* [EXERCISE INSTRUCTIONS] Write down, unchanged, the entries from the first line through the line holding "You are a computer-use agent. Image". Include no other line.

[Stored items]
<<<<

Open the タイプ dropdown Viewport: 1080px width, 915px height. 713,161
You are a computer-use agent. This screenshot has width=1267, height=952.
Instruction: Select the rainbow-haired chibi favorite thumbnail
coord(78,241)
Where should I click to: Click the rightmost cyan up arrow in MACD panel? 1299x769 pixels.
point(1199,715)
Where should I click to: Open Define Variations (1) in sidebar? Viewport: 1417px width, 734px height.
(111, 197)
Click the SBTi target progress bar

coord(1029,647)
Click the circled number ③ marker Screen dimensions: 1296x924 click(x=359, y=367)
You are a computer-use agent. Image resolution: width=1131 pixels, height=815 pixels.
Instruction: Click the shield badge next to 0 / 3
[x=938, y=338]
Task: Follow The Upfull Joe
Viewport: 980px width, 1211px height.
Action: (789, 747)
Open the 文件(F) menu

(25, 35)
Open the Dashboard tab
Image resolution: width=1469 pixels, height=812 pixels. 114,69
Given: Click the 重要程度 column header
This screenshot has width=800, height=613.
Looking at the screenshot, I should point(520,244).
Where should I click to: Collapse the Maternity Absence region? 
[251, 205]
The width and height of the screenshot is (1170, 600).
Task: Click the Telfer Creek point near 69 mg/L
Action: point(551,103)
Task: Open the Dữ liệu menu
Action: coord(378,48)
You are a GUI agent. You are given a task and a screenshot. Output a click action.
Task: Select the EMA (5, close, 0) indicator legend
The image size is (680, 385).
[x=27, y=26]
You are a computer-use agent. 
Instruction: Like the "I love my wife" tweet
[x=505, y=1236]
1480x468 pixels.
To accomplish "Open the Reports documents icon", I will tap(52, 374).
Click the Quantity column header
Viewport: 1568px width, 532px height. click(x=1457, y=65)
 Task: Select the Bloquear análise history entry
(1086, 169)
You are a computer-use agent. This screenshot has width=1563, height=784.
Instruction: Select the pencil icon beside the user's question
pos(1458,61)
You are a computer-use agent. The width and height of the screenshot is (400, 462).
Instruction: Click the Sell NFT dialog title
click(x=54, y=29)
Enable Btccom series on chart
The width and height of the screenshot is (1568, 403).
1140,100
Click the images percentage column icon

>>>>

* [RESPONSE AREA]
Open the タイプ dropdown Viewport: 1080px width, 915px height. 713,161
You are a computer-use agent. This screenshot has width=1267, height=952.
Instruction: Select the rainbow-haired chibi favorite thumbnail
coord(78,241)
Where should I click to: Click the rightmost cyan up arrow in MACD panel? 1299x769 pixels.
point(1199,715)
Where should I click to: Open Define Variations (1) in sidebar? Viewport: 1417px width, 734px height.
(111, 197)
Click the SBTi target progress bar

coord(1029,647)
Click the circled number ③ marker Screen dimensions: 1296x924 click(x=359, y=367)
You are a computer-use agent. Image resolution: width=1131 pixels, height=815 pixels.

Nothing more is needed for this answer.